[Your goal] Edit the lines below, changing "checkbox" to "check box" and keeping everything else the same. Leave the pictures out of your answer.

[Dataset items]
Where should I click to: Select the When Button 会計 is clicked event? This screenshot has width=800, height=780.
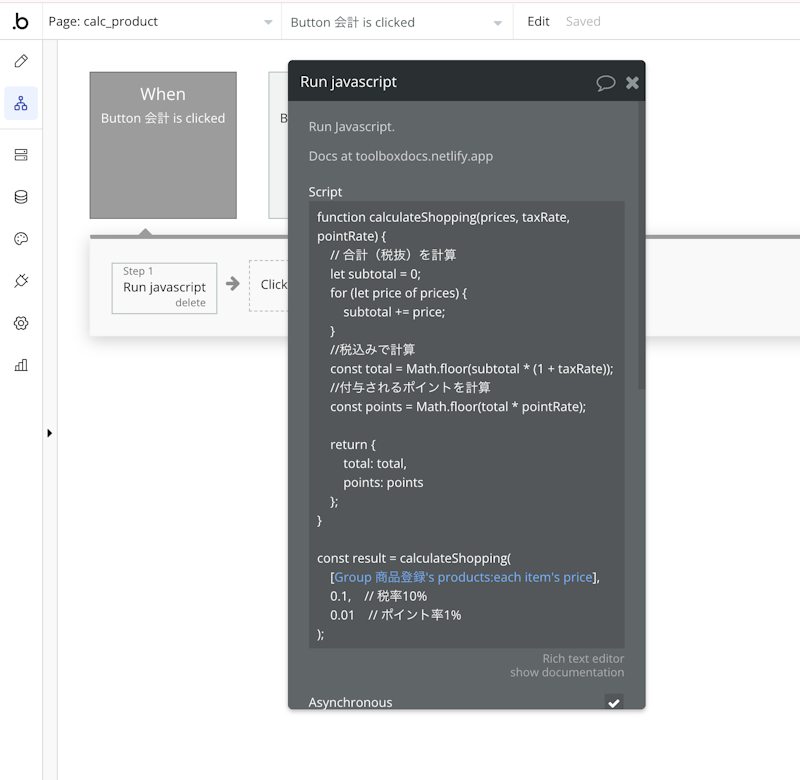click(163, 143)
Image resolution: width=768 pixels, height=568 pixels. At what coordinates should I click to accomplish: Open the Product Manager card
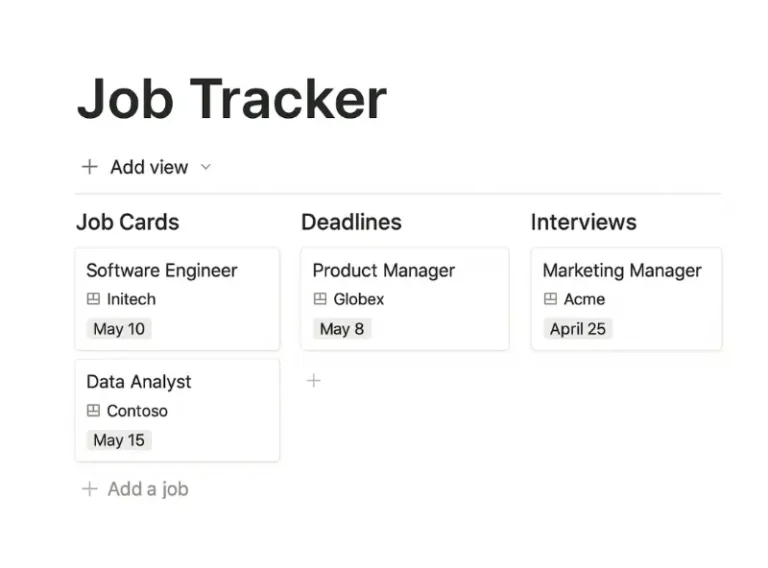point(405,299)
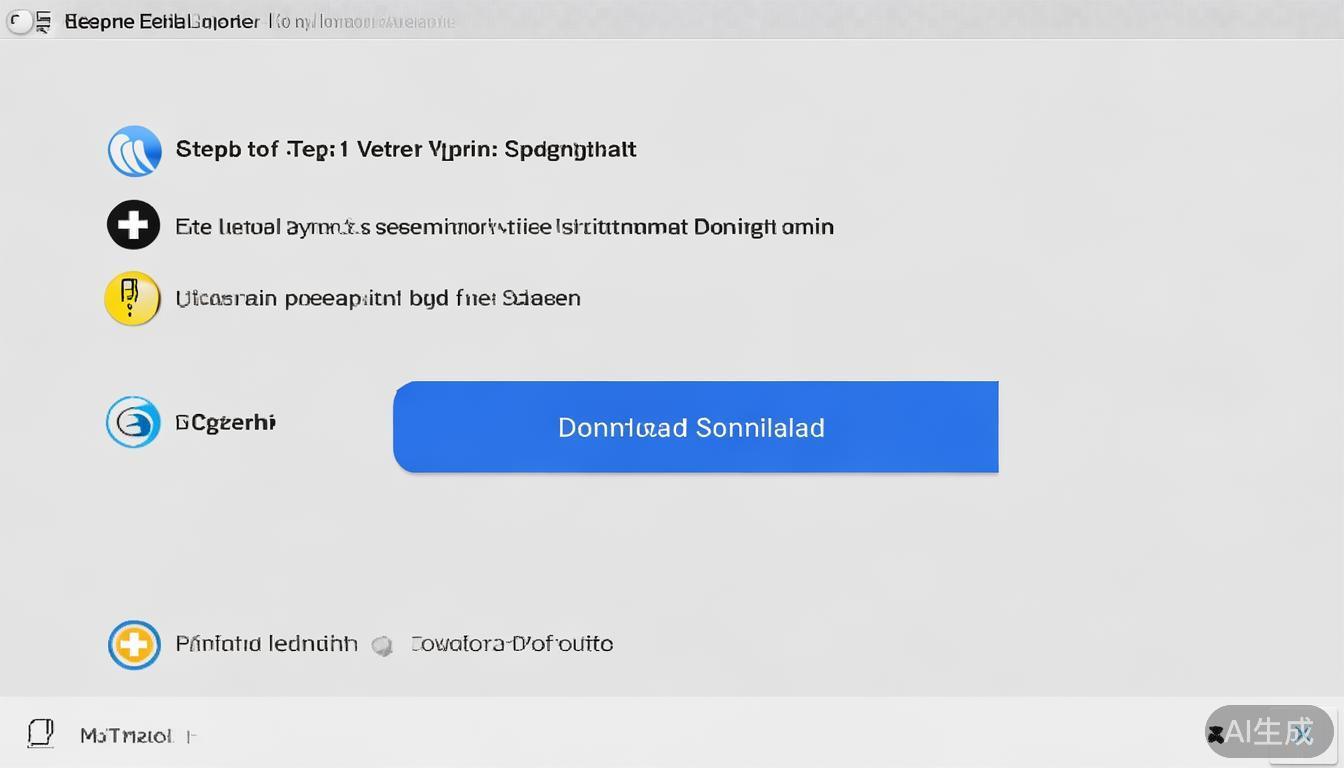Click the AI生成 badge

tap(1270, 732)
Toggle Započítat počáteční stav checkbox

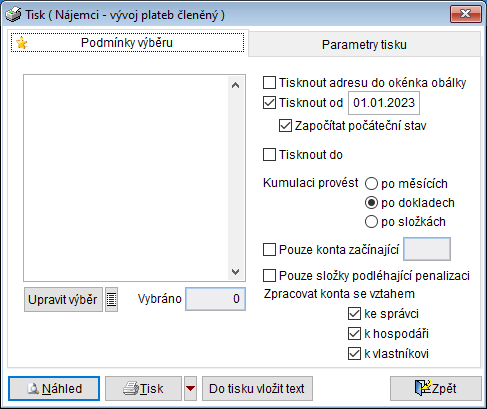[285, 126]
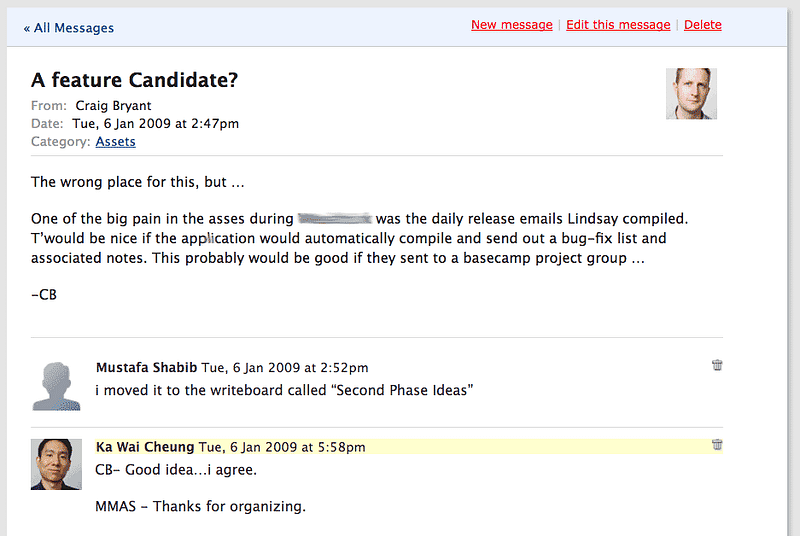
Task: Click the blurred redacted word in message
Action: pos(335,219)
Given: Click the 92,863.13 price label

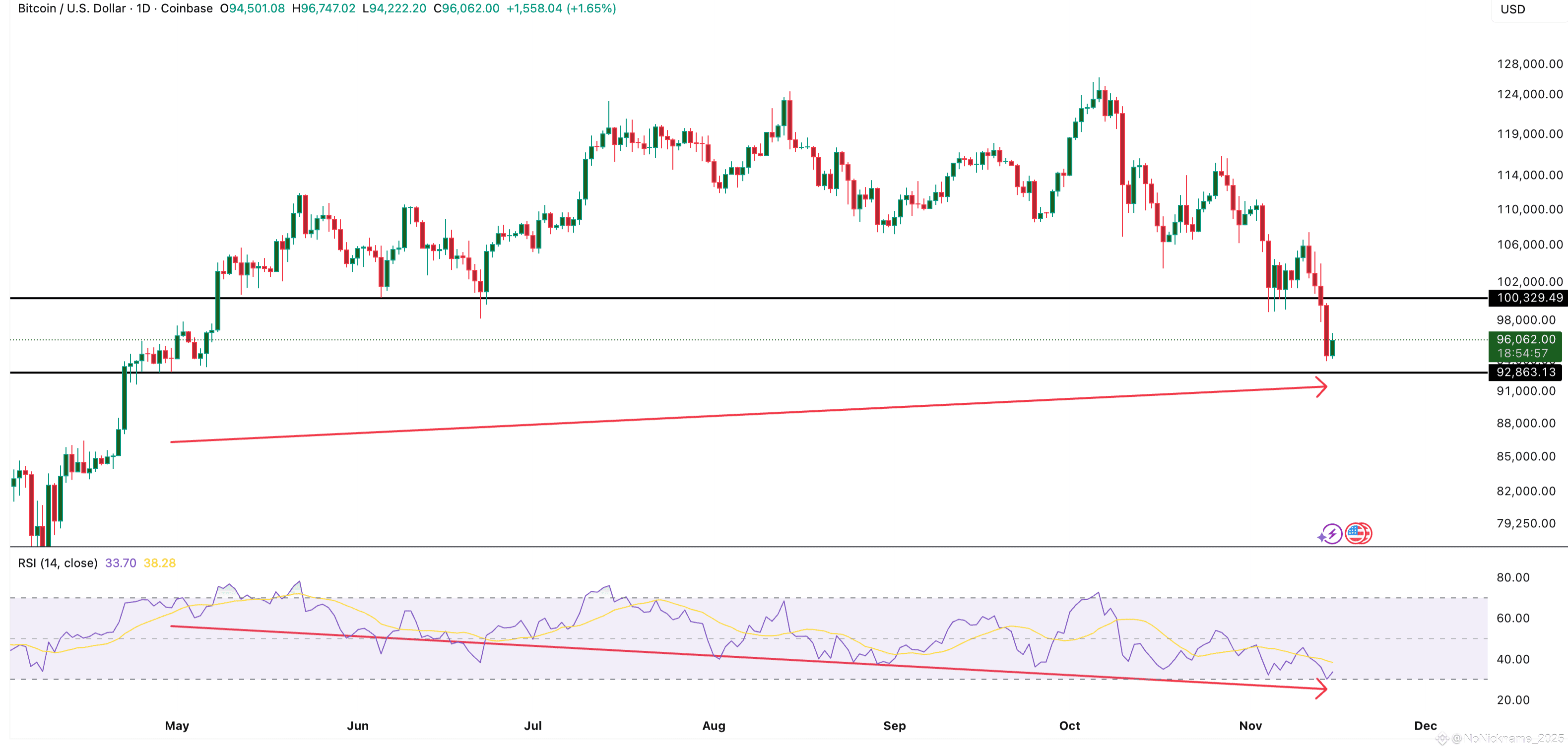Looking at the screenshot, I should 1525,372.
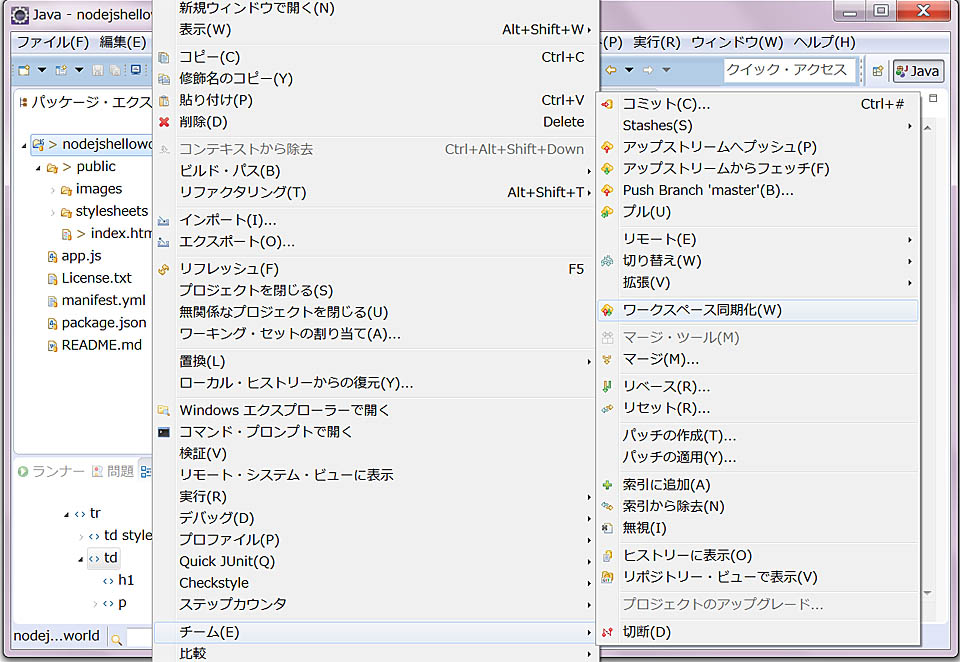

[Task result]
Where should I click to: Select the When Button 会計 is clicked event? This screenshot has width=800, height=780.
click(163, 143)
Image resolution: width=768 pixels, height=568 pixels. At what coordinates should I click to accomplish: Open the Product Manager card
point(405,299)
Click the AI生成 badge

tap(1270, 732)
Toggle Započítat počáteční stav check box

[285, 126]
Task: Click the blurred redacted word in message
Action: pos(335,219)
Given: Click the 92,863.13 price label

Looking at the screenshot, I should 1525,372.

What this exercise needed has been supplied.